When I was a small kid my love of trains started from sources unknown. I recall family trips on the New York Central's Empire State Express from New York to St. Thomas Ontario as clinching it for me. I decided to make it a career and have never regretted a moment of it. I ]in fact, have been blessed with combining vocation and avocation and it has been incredibly rewarding. But I drift from the subject. I guess I will know when the love is gone when the following no longer happens:

  1. A smile does not cross my face while sitting in the diner on the Capitol Limited between Cleveland and Chicago and seeing the parade of Conrail trains.
  2. An inner excitement does not occur when I sit, alone, on my favorite mountain west of Altoona PA and screaming, yelling pushers are helping shove manifest trains over the Eastern Continental Divide.
  3. A glee does not manifest itself when standing in North Platte NE watching the most powerful railroad in the country put on its interminable show.
  4. When my head does not turn to look for trains every time I drive along a road and we cross some line's trackage.
  5. When sleeping in my roomette does not feel like a warm security blanket against which the outside world cannot penetrate. When sitting in the dome of the Capitol Limited going up Sand Patch grade seems routine.
  6. When the SP's line over Donner Pass no longer appears one of mankind's greatest accomplishments.
  7. When riding a Metroliner crossing the Susquehanna River in Maryland seems uninteresting.
  8. When riding a train and not looking out the window upon reaching a major terminal.
  9. When pulling into Chicago and not feeling a tinge of sadness at the sight of all those E units sitting dead.
  10. When sitting at Summit and not feeling in awe of a transcontinental double stack roaring east up that incline.
  11. When riding The Chief at 90mph on the Great Plains of Illinois and Missouri, passing a 70mph intermodal in the same direction hauled by gourgeous GE's and not looking up from my book to take it in.
  12. When the words "Tennessee Pass," "Tehachapi," "Queensgate," "Conway," "Raton," "Glorietta" and "Colton" have no important meaning.
  13. When I don't feel like driving to the nearest rail facility on a night away from home, but rather watch a movie instead.
  14. When riding the Zephyr, while attacking the Front Range, Soldier's Summit or coursing through Glenwood Canyon, I look at my watch and say "Damn we are ten minutes late!"
  15. When riding my commuter train in the evening and not lingering a moment to hear that locomotive accelerate out of town after depositing me safely at my home station.
  16. When General Electric brings to mind refrigerators.
  17. When Argentine brings to mind South America.
  18. When Powder River, the Port of Long Beach, the hollows of West Virginia, Corwith, South. Kearny, and umpteen grain elevators in the mid west no longer conjure up the launching pads of America's railroad operations.
  19. When in the middle of the night, I hear a distant train blow for a grade crossing here in town, and I don't feel the hair on my neck go erect and it does not speak to me" directly, saying all is well in the world.
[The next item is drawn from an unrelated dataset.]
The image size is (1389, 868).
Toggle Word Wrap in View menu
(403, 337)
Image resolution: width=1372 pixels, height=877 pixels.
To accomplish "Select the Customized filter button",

Fortunately in 44 years, none of this has happened.

Al Tuner


Monday, November 28, 1994
P281

It's 650 p.m., and I step off my nondescript commuter train in suburban Maryland. It is dark and after a rainy day, water glistens on the remaining parked cars, and it is strangely warm. Tonight this unheralded rail conveyance is made up with three MARC cars, shoved westward by a locomotive numbered 92. After exchanging pleasantries with departing commuters, I linger to light up a cigarette. I place my attache case on the ground, heavy with papers I haven't read and a brown bag lunch I did not eat. I take in a deep breath of smoke and view the scene. It has been a hard day, very hard. Re-organizing and discussing "ownership of processes", projected shortfalls, strawmen and benchmarking. Real people's livelihoods, daily activities, professional careers and outlooks depend upon these discussions from on high, yet one could never detect that amongst the charts, presentations and new management mantra real people are at stake.

I stare at the locomotive intently, taking it in, much like the cigarette I am consuming. An E9. A veteran. And, I think to myself, where have I heard this sound emanating from within its carbody before? I have heard it in Croton Harmon, on a cold night, as these monsters of speed and stamina backed down upon the Knickerbocker, or the Wolverine. I have seen these units light the cypress and pine trees along the rights of way on speeding Florida trains through the Carolinas and Georgia. I have heard this gutsy, yes macho, roar echo off the mountains climbing into the sky at Horse Shoe on a snowy night. I have heard them pass my office window, rattling them, bringing the Crescent into Washington. This particular unit called Cicero, and McCook and Osceola and LaCrosse home, on torrid summer nights, or pulling Zephyrs through ice and snow in the vast, sometimes forbidding plains.

But here is #92, strangely in Maryland, making those magical and emboldening sounds, shoving three cars. Like so many times in its life, its replacements are on the property, ready to substitute for it at the slightest hint of major failure, yet it works on. From Zephyrs, to leading commuter train charges bellowing west from Chicago's Union Station to this outpost, it has gone from racehorse to curiousity with dignity, and grace and pride.

Somewhere, for some reason, this locomotive has so far escaped, the P&L statements, the ROI studies and other hard nosed business decisions, so it can do what its maker intended. It's movement remains seemingly oblivious to its eventual fate.

The sound of the unit fades into the evening's stillness. I extiguish my finished cigarette, and walk to my car. Unit 92 and I, have something in common today. Another analysis, another discussion has left us intact, so that we may roam the rails some more.